Power and positionality: gender and development in Iraq

This article was originally published in the Spring 2020 issue of the
 
Center for Contemporary Arab Studies at Georgetown University News Magazine.

It was 2012, and I was in Bnaslawa, a town outside of Erbil in the Kurdistan Region of Iraq. I was meeting with a group of community leaders involved in a development project to identify and address priority infrastructure goals, such as constructing new roads or equipping health centers with medical supplies. Although the community groups were entirely Iraqi-led, they were mobilized by the project, which was designed and managed by international and American donors and development practitioners.
The purpose of my meeting was to conduct a “gender assessment”—a development industry term for a type of participatory re-search designed to determine the extent to which a project has integrated principles of gender equity into its activities. In an attempt to be inclusive of women, this particular project required that at least 3 of the 12 community group leaders be women. “This [quota] is not equality,” one woman in the group told me. She added angrily that had it not been for that quota, they would have achieved 50 percent female representation on the board. As I spoke with the other women, it became evident that they understood the quota to indicate there should be a maximum, rather than a minimum, of three women. Clearly, the intended impact of the quota was lost somewhere between the American practitioners who came up with it and the Iraqi women who were supposed to be benefiting from it. This misunderstanding was a stark reminder of how a top-down, one-size-fits-all approach to gender equity and equality that is driven by outside actors doesn’t work. It often causes further harm.

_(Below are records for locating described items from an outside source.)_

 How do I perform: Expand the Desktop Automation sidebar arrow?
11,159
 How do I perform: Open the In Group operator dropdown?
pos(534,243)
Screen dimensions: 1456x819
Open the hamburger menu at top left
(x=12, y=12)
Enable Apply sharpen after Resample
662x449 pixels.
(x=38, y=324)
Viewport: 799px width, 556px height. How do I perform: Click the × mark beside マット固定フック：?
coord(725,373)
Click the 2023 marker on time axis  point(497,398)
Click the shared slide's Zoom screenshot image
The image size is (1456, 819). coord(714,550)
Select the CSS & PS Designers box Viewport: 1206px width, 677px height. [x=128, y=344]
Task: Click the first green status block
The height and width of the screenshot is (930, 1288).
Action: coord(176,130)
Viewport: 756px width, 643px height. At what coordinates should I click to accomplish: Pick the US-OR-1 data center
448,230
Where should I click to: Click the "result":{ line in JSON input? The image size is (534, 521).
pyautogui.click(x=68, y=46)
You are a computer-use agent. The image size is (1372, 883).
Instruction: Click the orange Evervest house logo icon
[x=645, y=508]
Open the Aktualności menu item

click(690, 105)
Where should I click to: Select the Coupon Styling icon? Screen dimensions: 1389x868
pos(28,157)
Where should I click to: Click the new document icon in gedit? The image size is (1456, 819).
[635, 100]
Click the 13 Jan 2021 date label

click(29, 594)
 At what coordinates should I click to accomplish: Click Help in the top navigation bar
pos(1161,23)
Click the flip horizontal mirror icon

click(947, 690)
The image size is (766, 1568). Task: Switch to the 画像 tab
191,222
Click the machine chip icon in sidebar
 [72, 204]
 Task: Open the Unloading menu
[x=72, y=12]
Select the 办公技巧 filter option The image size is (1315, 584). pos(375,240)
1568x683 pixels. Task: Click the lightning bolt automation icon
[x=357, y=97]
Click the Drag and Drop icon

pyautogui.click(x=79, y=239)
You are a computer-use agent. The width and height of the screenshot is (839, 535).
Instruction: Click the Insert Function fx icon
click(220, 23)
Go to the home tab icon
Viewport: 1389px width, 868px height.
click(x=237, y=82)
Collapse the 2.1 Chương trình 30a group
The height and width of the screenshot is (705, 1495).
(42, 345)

One of the most powerful things I learned during my time in the Master of Arts in Arab Studies program at Georgetown University was the importance of regularly reflecting on my own positionality and power as a white American studying—and later working in—the MENA and other regions around the world that have been directly impacted by my own country’s historical and present actions. I must continue to do that as a development practitioner focused on gender equality, a field in which most of the people deciding funding and program priorities are still, like me, largely from or based in the United States, Europe, and Canada. In my work, I try to focus on pushing for shifts in power and resources to the women and genderqueer-led movements and organizations that are working for gender equity in their own communities so that women like the ones I met in Bnaslawa can determine their own actions for advancing gender equity instead of being forced to follow our misguided ones.